**Task requirements:**
Copy out exactly the lines below that run from the one holding "The width and height of the screenshot is (753, 521)." to the one holding "Click the km", keeping both of those lines and no others.

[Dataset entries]
*** Begin section ***

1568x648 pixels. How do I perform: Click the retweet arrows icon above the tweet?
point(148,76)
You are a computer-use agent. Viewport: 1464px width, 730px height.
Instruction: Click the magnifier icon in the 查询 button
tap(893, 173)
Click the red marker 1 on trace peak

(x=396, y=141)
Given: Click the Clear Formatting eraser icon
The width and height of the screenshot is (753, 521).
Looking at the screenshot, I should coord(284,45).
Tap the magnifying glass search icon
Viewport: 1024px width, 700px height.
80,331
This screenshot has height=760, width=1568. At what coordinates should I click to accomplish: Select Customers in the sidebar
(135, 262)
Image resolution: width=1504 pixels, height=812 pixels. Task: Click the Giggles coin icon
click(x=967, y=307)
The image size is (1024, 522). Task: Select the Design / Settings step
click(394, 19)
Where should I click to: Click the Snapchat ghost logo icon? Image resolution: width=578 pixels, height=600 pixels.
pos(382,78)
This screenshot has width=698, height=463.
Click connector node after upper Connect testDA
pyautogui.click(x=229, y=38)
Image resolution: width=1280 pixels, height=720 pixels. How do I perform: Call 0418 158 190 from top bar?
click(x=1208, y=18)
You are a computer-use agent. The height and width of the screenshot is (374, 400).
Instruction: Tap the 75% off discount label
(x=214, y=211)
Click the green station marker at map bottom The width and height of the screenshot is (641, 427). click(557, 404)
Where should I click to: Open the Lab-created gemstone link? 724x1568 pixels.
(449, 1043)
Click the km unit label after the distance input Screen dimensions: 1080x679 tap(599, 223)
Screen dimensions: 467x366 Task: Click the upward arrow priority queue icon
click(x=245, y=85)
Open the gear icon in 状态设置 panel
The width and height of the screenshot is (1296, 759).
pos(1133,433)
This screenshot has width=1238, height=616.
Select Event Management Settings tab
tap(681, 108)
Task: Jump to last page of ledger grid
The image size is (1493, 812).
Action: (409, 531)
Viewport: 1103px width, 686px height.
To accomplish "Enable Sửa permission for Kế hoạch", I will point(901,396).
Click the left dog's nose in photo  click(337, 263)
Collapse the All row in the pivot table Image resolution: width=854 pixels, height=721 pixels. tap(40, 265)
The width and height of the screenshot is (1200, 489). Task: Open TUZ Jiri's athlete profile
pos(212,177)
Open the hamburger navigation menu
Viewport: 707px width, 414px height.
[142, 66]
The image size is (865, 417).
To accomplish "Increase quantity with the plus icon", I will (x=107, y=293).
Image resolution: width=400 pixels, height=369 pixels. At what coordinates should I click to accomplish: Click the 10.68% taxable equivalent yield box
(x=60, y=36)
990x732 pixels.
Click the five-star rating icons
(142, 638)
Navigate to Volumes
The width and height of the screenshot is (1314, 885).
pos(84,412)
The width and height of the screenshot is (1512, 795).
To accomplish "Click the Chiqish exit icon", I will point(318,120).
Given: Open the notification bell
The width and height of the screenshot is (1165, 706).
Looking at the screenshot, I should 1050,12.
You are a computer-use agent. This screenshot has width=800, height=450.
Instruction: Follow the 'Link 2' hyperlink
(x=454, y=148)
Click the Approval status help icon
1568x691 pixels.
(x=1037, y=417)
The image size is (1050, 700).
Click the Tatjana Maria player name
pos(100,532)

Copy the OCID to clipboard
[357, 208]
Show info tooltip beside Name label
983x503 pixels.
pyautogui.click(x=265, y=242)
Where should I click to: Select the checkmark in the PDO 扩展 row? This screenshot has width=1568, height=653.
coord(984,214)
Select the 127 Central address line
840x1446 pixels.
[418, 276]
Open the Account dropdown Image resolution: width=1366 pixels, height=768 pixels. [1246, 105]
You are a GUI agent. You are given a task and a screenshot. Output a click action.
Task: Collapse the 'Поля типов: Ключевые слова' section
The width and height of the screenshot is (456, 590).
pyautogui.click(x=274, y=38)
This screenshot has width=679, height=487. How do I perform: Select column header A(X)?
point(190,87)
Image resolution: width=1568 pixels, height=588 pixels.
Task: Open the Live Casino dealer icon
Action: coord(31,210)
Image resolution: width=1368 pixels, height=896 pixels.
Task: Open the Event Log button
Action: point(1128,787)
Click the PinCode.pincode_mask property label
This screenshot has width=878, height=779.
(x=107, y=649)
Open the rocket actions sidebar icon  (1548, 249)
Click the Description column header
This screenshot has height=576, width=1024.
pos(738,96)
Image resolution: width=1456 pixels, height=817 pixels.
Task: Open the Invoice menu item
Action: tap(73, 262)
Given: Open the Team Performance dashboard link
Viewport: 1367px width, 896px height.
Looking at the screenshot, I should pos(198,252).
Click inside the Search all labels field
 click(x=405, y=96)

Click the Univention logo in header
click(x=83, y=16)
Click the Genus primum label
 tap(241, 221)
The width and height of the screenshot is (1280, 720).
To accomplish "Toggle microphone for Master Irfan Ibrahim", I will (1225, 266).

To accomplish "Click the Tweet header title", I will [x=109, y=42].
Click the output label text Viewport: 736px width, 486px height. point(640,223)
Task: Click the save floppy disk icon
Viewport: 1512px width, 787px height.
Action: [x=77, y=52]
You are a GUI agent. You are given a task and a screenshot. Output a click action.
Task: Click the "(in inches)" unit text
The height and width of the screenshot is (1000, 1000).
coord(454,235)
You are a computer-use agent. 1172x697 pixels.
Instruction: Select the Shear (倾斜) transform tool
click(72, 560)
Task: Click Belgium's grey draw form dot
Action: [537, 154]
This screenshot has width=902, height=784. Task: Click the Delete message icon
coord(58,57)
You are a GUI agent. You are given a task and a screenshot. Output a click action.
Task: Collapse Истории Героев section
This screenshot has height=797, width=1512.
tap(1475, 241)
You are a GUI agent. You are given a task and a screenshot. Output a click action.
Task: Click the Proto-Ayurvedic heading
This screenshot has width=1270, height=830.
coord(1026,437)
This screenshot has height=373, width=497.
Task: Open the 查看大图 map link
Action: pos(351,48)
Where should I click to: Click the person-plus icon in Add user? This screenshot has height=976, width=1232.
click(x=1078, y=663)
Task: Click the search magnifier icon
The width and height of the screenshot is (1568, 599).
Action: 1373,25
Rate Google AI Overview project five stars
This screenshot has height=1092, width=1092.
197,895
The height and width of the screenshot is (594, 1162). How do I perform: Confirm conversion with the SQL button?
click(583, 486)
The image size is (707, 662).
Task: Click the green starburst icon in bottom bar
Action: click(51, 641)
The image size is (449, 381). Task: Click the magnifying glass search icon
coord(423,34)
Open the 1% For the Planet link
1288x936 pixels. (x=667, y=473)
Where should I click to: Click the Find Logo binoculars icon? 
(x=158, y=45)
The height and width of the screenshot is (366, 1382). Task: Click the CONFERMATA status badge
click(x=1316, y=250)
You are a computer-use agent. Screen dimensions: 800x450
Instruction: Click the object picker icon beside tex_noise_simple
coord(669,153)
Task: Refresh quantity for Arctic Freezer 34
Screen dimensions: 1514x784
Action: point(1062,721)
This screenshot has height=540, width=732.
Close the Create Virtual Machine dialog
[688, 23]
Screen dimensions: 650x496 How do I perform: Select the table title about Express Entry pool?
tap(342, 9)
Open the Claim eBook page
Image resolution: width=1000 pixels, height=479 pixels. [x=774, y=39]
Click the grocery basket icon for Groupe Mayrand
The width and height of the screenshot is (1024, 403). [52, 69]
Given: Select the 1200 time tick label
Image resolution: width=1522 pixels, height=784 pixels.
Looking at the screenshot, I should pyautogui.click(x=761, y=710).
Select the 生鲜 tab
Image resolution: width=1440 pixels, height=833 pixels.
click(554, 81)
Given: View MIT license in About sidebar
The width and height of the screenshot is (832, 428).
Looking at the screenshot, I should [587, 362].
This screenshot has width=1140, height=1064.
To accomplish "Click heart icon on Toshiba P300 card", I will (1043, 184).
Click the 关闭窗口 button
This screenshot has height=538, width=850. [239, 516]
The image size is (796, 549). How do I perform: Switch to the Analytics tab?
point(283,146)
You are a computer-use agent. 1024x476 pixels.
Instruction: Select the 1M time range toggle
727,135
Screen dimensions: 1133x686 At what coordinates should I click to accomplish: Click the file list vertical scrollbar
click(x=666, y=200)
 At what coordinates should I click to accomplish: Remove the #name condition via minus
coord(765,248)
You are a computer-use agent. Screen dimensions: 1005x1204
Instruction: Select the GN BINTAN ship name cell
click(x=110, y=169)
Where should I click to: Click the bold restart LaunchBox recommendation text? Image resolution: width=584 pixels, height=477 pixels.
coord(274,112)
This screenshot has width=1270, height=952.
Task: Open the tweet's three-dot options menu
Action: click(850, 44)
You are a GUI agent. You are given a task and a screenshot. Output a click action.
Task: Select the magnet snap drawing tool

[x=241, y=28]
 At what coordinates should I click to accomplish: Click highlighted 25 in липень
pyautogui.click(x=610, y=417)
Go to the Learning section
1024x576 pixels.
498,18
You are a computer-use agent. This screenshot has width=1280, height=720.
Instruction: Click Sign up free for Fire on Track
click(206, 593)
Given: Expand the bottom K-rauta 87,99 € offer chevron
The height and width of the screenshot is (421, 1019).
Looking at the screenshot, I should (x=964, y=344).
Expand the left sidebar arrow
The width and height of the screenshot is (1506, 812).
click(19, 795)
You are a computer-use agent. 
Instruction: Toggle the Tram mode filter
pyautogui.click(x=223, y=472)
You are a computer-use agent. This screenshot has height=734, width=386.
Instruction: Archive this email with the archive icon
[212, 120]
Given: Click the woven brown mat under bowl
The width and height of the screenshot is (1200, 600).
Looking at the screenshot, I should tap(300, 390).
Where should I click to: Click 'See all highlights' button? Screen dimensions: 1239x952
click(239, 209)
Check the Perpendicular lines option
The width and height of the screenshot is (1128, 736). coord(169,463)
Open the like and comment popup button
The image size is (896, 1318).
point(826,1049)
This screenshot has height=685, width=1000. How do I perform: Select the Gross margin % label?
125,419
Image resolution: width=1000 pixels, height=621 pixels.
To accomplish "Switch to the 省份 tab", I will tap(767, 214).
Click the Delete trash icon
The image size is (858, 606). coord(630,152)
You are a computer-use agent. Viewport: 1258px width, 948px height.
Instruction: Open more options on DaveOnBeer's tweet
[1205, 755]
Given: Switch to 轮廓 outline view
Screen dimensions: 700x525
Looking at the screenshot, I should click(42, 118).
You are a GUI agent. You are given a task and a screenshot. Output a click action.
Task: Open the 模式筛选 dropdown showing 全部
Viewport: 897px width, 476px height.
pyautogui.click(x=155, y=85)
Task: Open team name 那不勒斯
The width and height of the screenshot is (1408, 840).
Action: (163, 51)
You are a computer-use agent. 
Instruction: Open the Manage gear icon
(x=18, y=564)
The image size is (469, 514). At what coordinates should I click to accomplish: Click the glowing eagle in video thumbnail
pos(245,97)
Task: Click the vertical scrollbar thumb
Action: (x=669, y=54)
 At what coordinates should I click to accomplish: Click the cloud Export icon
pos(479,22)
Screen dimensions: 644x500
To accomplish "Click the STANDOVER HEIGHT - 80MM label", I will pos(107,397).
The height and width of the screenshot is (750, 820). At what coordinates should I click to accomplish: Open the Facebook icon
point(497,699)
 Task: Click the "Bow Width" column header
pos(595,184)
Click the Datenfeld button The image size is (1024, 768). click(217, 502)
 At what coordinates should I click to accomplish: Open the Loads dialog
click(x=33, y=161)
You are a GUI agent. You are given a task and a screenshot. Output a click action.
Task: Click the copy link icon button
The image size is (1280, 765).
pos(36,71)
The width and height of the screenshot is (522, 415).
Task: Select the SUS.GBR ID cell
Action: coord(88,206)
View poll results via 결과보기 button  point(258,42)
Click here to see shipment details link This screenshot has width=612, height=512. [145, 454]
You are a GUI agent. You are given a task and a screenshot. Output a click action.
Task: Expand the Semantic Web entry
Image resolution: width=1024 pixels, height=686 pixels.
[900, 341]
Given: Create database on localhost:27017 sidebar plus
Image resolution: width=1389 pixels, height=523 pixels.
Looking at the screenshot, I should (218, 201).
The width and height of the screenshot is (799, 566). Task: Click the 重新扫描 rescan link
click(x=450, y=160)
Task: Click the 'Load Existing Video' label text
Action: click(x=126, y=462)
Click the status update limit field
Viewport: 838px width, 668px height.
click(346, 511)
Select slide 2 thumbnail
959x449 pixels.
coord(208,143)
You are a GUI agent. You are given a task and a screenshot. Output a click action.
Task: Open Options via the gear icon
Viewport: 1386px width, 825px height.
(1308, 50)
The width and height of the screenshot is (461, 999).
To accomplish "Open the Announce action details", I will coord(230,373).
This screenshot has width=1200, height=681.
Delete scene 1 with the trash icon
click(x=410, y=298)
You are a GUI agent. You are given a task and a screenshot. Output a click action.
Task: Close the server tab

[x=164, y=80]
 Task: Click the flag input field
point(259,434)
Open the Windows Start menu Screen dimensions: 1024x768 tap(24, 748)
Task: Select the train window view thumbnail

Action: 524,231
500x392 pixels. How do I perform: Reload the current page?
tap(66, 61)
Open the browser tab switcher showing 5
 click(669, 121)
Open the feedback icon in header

*** End section ***

**Your solution:**
The width and height of the screenshot is (753, 521).
Looking at the screenshot, I should coord(284,45).
Tap the magnifying glass search icon
Viewport: 1024px width, 700px height.
80,331
This screenshot has height=760, width=1568. At what coordinates should I click to accomplish: Select Customers in the sidebar
(135, 262)
Image resolution: width=1504 pixels, height=812 pixels. Task: Click the Giggles coin icon
click(x=967, y=307)
The image size is (1024, 522). Task: Select the Design / Settings step
click(394, 19)
Where should I click to: Click the Snapchat ghost logo icon? Image resolution: width=578 pixels, height=600 pixels.
pos(382,78)
This screenshot has width=698, height=463.
Click connector node after upper Connect testDA
pyautogui.click(x=229, y=38)
Image resolution: width=1280 pixels, height=720 pixels. How do I perform: Call 0418 158 190 from top bar?
click(x=1208, y=18)
You are a computer-use agent. The height and width of the screenshot is (374, 400).
Instruction: Tap the 75% off discount label
(x=214, y=211)
Click the green station marker at map bottom The width and height of the screenshot is (641, 427). click(557, 404)
Where should I click to: Open the Lab-created gemstone link? 724x1568 pixels.
(449, 1043)
Click the km unit label after the distance input Screen dimensions: 1080x679 tap(599, 223)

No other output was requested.